**TO DO**
In the passage on notation for complex vector spaces, which argument of the scalar product is anti-linear when the convention is compatible with bra-ket notation?
----- SELECTION
With complex or Hermitean vector spaces, an additional notational difficulty arises in the slight difference between the trace and the scalar product, in that the trace is used as bilinear, while the scalar product is anti-linear in one argument, the first if compatible with bra-ket notation.

So if you define a linear functional from a vector via duality using the scalar product as $$\alpha(v)=\langle a\mid v\rangle,$$ the coefficients of the linear form are $$\alpha_i=(a^i)^*.$$

Note that the asterisk has some ambiguous interpretation. In $U^\dagger$ or more seldom $U^H$ it is without doubt that both transposition and complex conjugation are applied. In $\overline U$ it is also clear that the entries get conjugated without changing their position. In mathematics $U^*$ denotes the adjoint operator, in the Hermitean case equal to $U^\dagger$. In other contexts $z^*$ is readily used as simple complex conjugate $\bar z$, so one would have to check in the immediate context. So it could be that $(a^i)^*$ is also quite naturally $(a^*)_i$.
----------
----- DATASET EXCERPTS
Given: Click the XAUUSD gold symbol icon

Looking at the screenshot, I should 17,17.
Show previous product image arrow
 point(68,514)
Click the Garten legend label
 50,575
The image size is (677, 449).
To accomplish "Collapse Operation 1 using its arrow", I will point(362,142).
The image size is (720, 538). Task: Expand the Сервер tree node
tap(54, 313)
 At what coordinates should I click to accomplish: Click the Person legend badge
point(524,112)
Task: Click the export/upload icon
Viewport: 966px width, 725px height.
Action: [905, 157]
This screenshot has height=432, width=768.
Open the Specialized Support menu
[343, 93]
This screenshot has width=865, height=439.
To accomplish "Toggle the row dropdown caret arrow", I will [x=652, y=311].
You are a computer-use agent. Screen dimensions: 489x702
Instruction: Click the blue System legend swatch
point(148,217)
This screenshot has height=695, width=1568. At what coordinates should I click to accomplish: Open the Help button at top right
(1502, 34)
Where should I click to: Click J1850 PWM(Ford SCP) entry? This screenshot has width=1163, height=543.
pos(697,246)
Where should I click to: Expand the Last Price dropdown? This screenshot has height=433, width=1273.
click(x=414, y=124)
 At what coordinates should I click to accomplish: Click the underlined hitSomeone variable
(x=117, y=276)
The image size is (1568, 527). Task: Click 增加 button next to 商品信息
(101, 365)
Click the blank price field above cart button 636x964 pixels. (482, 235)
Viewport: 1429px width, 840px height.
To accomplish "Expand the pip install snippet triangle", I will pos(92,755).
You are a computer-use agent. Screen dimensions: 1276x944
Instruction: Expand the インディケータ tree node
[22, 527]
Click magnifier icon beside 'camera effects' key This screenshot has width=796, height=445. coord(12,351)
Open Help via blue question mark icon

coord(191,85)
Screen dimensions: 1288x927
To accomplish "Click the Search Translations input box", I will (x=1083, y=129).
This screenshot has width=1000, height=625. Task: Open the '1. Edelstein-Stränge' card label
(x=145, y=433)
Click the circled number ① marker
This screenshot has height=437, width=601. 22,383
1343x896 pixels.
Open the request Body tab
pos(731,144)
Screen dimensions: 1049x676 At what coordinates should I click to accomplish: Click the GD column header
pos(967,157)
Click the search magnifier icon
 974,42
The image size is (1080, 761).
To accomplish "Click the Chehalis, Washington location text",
----------
**SOLUTION FOR THIS TASK**
The first argument.